__WHAT TO WORK ON__. The entries that follow need to be printed exactly as they are, minus any pictures.

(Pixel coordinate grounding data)
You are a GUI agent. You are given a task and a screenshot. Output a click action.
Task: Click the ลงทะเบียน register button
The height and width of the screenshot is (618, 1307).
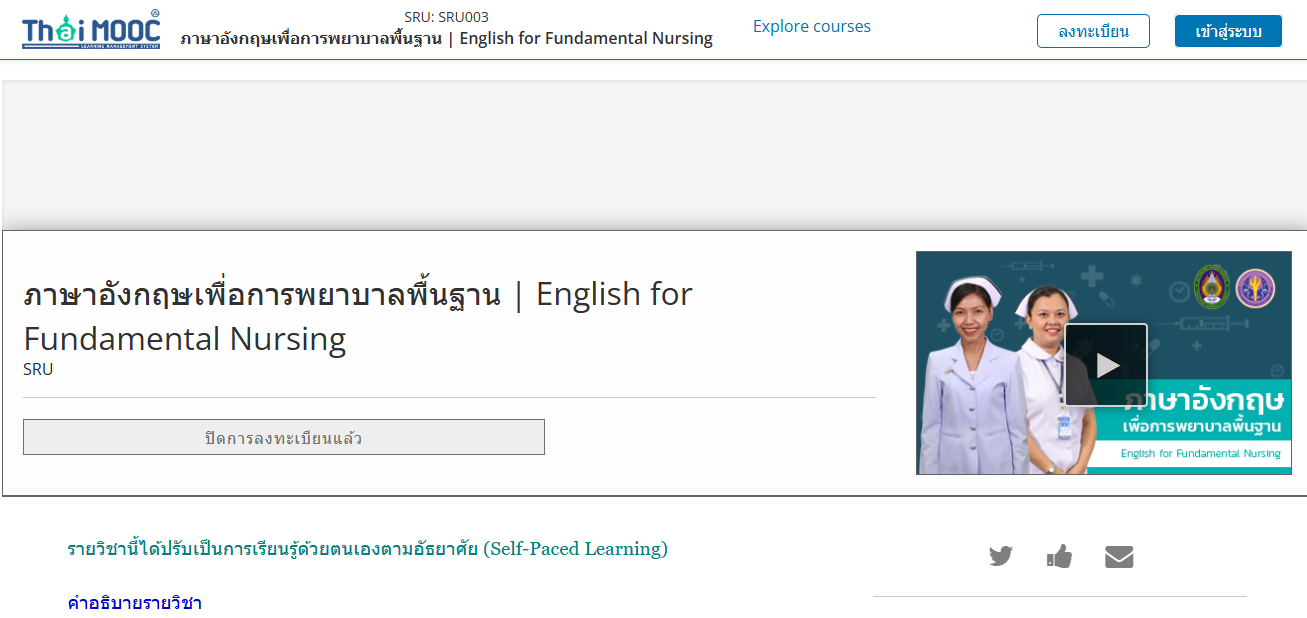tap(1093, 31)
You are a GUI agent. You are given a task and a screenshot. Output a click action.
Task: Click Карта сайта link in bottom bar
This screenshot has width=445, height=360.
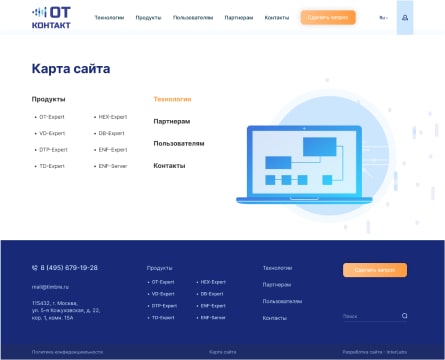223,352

__RESPONSE TO THE EXERCISE__.
You are a GUI agent. You are given a task and a screenshot. Output a click action.
Task: Click the ลงทะเบียน register button
The height and width of the screenshot is (618, 1307).
tap(1093, 31)
You are a GUI agent. You are given a task and a screenshot. Output a click action.
Task: Click Карта сайта link in bottom bar
This screenshot has width=445, height=360.
223,352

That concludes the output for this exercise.